Extracto del documento:
******
Hoy intentando escribir un mensaje a un amigo francés me surgió una duda. ¿El pasado imperfecto de subjuntivo en francés se utiliza o qué se utiliza en su lugar? Sé que en las listas de conjugación este tiempo existe, pero me preguntaba si realmente los franceses lo utilizan o emplean alguna otra cosa.

Por ejemplo, cómo se traduciría esta frase: "Tu no querías que él viniera a la fiesta el sábado". 

Las opciones que barajo:

"Tu ne voulait pas qu'il vînt à la fête le samedi".
"Tu ne voulait pas qu'il venait à la fête le samedi".
"Tu ne voulait pas qu'il vienne à la fête le samedi".
"Tu ne voulait pas qu'il soit venu à la fête le samedi".


----------



## elisaelisaelisa

*NUEVA PREGUNTA
Hilos unidos*​
hola, traduciendo un texto castellano-francés, me encuentro un montón de verbos (en español) conjugados en imperfecto de subjuntivo.....
Por ejemplo: "El gobernador quería que todas las mujeres se* alinearan* a la orilla de la carretera y* saludaran *y *aclamaran* al general....etc"


No sé si utilizar l'imparfait du subjonctif en francés,(...que les femmes s'alignassent... et saluassent, et aclamassent...) porque parece ser que se utiliza muy poco... pero en español es bastante común, la pregunta es: qué otro tiempo verbal puede usarse en francés para sustituir el imperfecto de subjuntivo?
******
Parte de un archivo de datos
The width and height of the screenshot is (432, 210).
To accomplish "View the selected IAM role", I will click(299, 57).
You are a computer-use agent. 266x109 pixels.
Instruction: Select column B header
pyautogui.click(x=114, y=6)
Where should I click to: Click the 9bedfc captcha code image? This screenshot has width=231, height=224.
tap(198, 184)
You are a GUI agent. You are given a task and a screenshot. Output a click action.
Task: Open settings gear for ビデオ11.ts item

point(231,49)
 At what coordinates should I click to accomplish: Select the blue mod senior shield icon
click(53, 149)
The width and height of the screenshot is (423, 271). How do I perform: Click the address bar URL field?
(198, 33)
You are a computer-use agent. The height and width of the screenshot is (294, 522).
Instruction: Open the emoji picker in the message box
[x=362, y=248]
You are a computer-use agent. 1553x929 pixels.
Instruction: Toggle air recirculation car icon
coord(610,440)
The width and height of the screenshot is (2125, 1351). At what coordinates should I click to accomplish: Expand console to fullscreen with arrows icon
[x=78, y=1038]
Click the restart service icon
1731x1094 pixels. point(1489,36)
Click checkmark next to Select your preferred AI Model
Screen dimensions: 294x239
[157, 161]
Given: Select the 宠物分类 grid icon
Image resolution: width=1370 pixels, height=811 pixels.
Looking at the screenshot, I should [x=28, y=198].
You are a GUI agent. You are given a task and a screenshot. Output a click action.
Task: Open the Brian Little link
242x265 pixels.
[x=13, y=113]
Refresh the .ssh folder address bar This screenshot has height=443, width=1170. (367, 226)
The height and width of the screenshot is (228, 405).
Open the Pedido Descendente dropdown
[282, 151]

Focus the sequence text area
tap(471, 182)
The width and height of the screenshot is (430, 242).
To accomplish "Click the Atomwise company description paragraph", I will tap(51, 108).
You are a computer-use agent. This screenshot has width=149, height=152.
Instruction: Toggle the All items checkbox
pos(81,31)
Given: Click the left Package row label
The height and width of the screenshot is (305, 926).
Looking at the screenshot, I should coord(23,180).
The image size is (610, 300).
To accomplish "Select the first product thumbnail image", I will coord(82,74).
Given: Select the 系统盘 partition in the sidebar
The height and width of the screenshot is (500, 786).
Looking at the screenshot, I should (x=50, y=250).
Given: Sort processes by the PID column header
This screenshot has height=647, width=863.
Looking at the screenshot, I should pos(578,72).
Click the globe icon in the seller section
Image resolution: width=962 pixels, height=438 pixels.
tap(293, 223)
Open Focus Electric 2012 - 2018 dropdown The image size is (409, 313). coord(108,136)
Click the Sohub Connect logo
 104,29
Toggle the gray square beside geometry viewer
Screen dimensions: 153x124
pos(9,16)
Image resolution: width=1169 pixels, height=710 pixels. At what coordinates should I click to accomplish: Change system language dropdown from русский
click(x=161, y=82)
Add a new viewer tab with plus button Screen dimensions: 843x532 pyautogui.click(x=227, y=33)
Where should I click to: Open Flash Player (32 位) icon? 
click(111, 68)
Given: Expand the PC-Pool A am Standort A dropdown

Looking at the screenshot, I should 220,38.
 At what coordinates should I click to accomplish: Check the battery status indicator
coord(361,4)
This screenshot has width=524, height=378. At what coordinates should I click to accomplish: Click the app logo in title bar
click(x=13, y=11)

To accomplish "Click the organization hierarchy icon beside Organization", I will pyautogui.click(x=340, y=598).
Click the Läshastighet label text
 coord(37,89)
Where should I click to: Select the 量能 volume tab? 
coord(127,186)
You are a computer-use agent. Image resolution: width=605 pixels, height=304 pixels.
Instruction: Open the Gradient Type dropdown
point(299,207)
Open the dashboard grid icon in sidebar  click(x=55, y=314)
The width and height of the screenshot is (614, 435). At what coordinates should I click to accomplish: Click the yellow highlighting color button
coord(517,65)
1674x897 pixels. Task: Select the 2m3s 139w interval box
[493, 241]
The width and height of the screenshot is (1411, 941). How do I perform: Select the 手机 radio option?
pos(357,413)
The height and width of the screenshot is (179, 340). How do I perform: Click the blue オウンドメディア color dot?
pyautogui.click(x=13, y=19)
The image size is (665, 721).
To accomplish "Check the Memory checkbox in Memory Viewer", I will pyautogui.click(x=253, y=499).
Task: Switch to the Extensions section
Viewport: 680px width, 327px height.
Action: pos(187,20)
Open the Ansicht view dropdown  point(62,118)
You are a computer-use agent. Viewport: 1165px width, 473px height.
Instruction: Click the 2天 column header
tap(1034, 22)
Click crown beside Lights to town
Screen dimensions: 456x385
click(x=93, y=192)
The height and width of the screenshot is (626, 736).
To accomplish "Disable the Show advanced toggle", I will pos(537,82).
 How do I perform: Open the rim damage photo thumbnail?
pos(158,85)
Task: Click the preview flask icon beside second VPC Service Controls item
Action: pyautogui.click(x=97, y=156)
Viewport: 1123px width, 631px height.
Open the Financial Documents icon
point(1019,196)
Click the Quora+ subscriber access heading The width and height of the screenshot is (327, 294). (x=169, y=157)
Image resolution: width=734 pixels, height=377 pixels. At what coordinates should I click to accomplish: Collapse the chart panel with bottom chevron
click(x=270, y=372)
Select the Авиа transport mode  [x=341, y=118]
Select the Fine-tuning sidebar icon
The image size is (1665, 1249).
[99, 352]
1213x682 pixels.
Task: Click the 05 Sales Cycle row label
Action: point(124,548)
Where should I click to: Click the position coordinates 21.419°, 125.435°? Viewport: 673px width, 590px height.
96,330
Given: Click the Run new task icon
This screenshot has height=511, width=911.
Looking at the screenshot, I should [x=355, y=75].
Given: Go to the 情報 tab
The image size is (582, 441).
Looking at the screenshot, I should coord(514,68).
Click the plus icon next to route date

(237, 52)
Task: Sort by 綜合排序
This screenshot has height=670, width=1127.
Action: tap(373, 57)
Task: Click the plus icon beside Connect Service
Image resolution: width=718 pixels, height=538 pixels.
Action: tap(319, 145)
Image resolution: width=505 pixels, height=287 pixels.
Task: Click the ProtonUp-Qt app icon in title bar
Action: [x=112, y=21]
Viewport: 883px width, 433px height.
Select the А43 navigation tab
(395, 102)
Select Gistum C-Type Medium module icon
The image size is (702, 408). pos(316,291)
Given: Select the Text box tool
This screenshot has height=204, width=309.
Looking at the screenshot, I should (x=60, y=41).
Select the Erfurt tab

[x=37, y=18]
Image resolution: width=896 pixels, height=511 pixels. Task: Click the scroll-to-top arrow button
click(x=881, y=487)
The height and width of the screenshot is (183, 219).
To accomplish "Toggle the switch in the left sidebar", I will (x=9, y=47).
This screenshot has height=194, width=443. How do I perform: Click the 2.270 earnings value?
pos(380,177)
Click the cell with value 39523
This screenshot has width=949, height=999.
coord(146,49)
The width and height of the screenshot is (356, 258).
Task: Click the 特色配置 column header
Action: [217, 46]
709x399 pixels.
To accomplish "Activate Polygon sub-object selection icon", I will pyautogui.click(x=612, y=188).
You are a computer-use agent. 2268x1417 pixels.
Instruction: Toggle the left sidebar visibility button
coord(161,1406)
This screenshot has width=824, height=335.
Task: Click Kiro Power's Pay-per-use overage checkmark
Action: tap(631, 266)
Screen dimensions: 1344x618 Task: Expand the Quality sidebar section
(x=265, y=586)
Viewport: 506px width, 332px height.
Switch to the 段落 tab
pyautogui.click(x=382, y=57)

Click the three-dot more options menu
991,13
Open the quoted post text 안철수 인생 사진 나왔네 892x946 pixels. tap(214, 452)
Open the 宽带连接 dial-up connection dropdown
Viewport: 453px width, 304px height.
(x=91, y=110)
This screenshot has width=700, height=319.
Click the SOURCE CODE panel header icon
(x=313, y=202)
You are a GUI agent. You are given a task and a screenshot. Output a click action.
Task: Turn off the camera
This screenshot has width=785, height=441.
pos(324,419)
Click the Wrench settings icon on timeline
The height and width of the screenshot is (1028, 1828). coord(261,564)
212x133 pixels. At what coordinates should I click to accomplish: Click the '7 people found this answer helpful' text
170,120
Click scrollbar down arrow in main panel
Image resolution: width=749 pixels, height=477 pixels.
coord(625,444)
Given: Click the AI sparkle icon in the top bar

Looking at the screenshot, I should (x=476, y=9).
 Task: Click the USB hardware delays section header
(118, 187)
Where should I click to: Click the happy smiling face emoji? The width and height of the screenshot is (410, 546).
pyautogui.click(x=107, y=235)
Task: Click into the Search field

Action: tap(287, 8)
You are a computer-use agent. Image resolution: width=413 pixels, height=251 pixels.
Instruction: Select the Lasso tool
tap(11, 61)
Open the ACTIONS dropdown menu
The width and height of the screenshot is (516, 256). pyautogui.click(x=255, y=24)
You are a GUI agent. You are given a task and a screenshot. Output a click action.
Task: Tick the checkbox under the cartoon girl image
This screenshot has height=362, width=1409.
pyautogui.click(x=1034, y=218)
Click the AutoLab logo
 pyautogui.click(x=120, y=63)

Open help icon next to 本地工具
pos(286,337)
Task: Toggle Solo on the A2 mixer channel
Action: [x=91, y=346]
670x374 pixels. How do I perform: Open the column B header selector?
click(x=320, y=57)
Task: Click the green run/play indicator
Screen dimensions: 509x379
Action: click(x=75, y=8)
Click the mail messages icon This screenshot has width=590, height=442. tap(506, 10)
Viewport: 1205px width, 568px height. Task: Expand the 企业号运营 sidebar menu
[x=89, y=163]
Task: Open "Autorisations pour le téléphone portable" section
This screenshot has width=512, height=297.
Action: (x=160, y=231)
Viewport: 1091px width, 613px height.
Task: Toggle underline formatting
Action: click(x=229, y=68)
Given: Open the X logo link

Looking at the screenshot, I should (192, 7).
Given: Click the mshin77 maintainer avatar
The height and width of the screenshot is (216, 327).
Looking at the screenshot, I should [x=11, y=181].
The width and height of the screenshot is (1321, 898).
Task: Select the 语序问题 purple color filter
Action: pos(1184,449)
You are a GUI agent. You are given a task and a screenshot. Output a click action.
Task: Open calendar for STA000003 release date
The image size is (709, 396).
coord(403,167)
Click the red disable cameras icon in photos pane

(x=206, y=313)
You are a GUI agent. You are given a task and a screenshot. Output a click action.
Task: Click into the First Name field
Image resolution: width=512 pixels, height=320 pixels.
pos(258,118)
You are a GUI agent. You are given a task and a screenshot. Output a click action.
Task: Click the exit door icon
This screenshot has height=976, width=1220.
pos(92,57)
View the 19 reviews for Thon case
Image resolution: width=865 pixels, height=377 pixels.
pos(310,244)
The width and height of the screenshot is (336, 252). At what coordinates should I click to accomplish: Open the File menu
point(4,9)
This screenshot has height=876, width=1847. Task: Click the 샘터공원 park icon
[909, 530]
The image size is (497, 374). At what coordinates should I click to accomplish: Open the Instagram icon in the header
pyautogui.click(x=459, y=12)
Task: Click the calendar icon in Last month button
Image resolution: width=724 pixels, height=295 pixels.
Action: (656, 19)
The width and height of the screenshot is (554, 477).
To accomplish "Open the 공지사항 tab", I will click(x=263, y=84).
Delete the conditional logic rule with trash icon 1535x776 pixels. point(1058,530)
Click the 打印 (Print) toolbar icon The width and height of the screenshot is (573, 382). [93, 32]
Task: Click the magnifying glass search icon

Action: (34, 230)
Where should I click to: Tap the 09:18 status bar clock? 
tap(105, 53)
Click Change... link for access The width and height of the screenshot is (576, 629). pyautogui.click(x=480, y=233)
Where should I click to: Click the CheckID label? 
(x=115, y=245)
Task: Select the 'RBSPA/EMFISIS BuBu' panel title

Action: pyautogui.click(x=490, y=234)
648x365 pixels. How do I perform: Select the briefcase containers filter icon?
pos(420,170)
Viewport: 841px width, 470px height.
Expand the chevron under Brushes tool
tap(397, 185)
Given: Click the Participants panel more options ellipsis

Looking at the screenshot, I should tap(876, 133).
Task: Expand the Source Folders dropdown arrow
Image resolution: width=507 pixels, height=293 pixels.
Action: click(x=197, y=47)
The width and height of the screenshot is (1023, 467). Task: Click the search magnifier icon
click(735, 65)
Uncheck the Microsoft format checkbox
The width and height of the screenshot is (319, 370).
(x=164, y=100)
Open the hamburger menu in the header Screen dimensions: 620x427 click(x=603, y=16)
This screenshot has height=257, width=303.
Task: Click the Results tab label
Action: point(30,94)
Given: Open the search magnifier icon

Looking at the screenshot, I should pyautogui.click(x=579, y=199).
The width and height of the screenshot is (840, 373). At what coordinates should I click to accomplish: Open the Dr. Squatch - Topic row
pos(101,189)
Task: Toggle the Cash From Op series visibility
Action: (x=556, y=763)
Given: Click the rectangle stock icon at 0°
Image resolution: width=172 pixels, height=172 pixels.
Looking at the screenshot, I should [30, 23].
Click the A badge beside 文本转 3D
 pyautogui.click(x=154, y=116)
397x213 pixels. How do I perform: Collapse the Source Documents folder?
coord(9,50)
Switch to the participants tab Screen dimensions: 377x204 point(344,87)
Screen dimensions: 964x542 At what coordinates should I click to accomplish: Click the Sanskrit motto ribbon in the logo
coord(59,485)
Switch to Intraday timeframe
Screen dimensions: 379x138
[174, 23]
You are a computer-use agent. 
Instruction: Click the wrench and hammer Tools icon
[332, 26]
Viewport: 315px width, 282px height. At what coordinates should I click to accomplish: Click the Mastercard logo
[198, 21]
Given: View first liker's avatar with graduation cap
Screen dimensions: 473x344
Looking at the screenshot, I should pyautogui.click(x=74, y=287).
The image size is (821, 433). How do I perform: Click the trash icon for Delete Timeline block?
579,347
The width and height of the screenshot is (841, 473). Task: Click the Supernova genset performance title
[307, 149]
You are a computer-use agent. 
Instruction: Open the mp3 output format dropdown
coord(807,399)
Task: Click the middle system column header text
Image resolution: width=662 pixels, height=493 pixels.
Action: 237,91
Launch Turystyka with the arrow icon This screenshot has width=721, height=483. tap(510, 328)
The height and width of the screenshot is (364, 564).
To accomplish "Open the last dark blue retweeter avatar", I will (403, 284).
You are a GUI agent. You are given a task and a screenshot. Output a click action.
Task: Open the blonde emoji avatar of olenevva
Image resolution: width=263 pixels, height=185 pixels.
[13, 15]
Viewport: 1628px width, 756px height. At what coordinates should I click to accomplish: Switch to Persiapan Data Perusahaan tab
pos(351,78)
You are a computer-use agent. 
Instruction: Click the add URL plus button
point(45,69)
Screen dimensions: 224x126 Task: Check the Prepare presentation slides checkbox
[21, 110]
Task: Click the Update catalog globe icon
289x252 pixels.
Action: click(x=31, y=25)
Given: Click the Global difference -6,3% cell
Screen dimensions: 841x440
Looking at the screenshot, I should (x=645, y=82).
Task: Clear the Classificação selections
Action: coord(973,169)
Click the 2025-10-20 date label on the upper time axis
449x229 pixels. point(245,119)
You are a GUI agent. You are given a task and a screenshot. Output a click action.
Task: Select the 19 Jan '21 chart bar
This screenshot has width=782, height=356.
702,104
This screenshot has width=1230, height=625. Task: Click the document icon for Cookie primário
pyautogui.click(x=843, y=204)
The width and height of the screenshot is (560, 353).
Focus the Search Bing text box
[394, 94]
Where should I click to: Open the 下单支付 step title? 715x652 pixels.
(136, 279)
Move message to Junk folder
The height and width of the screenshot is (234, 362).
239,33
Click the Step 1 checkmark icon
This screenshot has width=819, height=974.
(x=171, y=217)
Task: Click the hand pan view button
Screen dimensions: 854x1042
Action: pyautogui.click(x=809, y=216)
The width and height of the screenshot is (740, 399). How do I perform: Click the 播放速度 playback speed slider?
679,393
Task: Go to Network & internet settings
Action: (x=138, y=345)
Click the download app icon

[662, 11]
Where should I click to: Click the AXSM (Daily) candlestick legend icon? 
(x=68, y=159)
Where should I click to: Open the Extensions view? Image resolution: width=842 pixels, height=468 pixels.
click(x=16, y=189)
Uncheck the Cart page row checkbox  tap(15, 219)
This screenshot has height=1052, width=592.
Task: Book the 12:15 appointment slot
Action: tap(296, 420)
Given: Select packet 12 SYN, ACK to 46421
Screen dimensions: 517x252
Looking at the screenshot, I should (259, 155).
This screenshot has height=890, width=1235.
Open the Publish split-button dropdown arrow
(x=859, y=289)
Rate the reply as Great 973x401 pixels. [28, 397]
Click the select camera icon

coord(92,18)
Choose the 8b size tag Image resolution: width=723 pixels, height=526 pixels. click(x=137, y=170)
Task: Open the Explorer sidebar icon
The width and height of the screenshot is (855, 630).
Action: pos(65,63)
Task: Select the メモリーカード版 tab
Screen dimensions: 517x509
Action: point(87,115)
******
Qué hacer:
a - En el hilo del foro sobre el subjuntivo en francés, ¿por qué duda quien traduce un texto del castellano al francés en usar el imperfecto de subjuntivo francés? Responde en una a tres oraciones.
b - Reproduce sin cambios el tramo del hilo del foro sobre el subjuntivo en francés que va desde "## elisaelisaelisa" hasta "imperfecto de subjuntivo?".
Las líneas no cumplen ningún papel en esto.

Respuestas finales:
a - Duda porque parece que en francés ese tiempo se utiliza muy poco. En español, en cambio, es bastante común.

b -
## elisaelisaelisa

*NUEVA PREGUNTA
Hilos unidos*​
hola, traduciendo un texto castellano-francés, me encuentro un montón de verbos (en español) conjugados en imperfecto de subjuntivo.....
Por ejemplo: "El gobernador quería que todas las mujeres se* alinearan* a la orilla de la carretera y* saludaran *y *aclamaran* al general....etc"


No sé si utilizar l'imparfait du subjonctif en francés,(...que les femmes s'alignassent... et saluassent, et aclamassent...) porque parece ser que se utiliza muy poco... pero en español es bastante común, la pregunta es: qué otro tiempo verbal puede usarse en francés para sustituir el imperfecto de subjuntivo?